Le porte-parole a ajouté que les inspecteurs avaient visité les deux autres gisements et avaient découvert qu' »au moment des visites, ils étaient hors service ».
L’agence n’intervient pas dans le processus d’approvisionnement de CFE et n’a pas non plus le pouvoir légal de le faire, a déclaré la source.
Avant de signer un contrat, la compagnie d’électricité de l’État exige des compagnies charbonnières qu’elles déclarent sous serment qu’elles se conforment à toutes les réglementations de sécurité minière, mais n’est pas tenue de prendre des mesures supplémentaires pour vérifier.

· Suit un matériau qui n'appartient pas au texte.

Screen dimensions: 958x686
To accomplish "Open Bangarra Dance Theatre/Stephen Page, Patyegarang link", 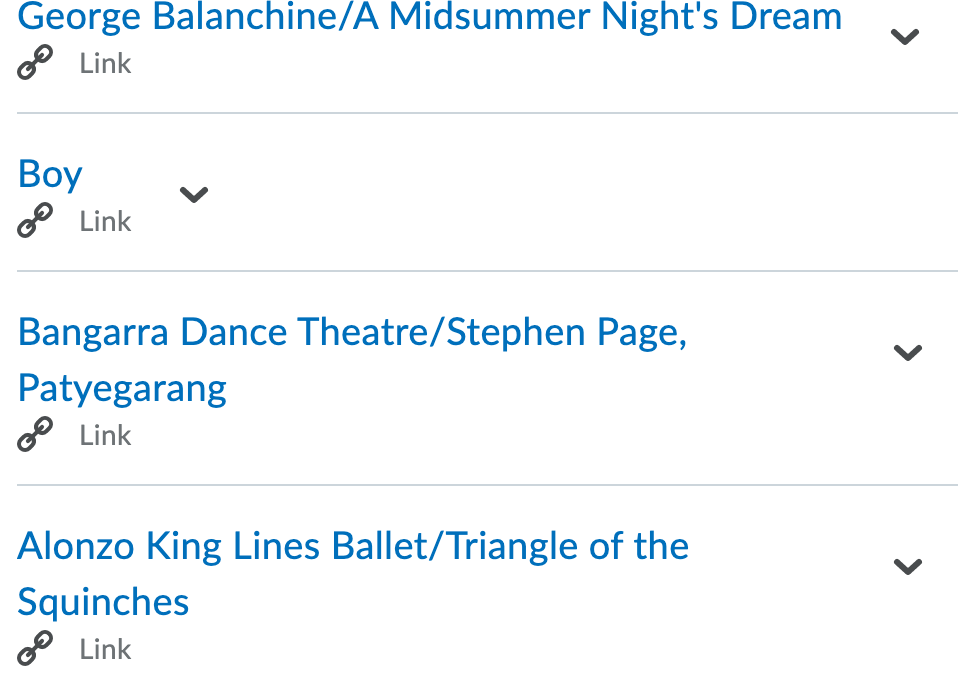I will click(353, 360).

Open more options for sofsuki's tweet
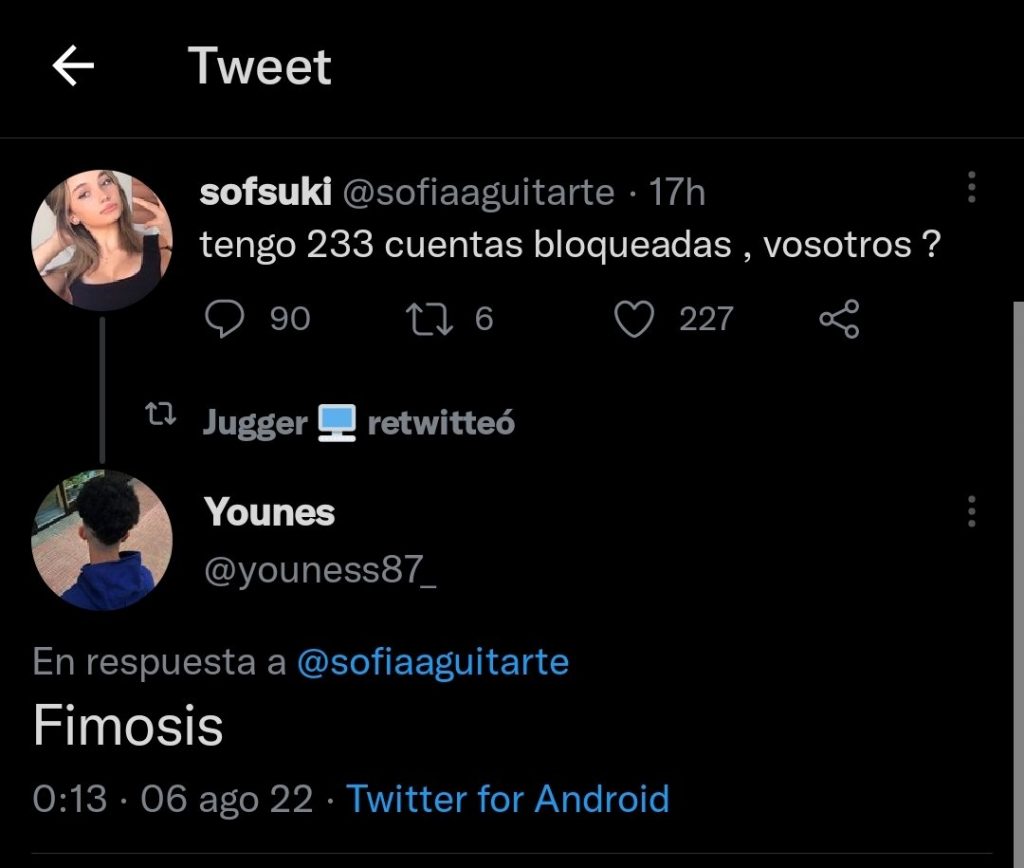(972, 187)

La CFE n’a pas répondu aux demandes de commentaires, mais lors d’une conférence de presse en juillet, le directeur adjoint des contrats et des services de l’institution, Miguel López, a déclaré que la compagnie d’énergie exigeait que les mines de charbon de Coahuila présentent la preuve d’une évaluation positive par le ministère. of Labour lors d’une nouvelle série de contrats de charbon attribués à 52 mines cet été.
Il n’est pas clair si l’une de ces mines n’a pas fait l’objet d’une inspection de sécurité avant de recevoir un contrat, car les dossiers examinés par Reuters n’incluent pas les inspections après mars 2022.
Aleida Azamar, professeur à l’Université métropolitaine autonome qui étudie l’industrie minière, a déclaré que la politique de la CFE a conduit à la prolifération de ces petits et dangereux gisements de charbon.
« La population les appelle ‘les milpas’ (terres de maïs) parce qu’elles n’arrêtent pas de germer partout », a-t-il expliqué.
Dans certains cas, a ajouté Azamar, les bénéficiaires des contrats CFE sont en fait de grandes sociétés charbonnières qui ont enregistré de nouvelles mines, souvent creusées dans des zones minières précédemment abandonnées, sous des noms empruntés.
À El Pinabete, le nom de la personne qui figurait comme employeur dans les registres de la Sécurité sociale, Cristian Solís, aurait pu être utilisé pour cacher l’identité du véritable propriétaire, a reconnu López Obrador lors d’une conférence de presse en août. Reuters n’a pas pu joindre Solis pour un commentaire.
Le bureau du procureur général a annoncé dimanche qu’il avait obtenu des mandats d’arrêt contre Solís et deux autres auteurs présumés de l’exploitation illégale du charbon à la mine.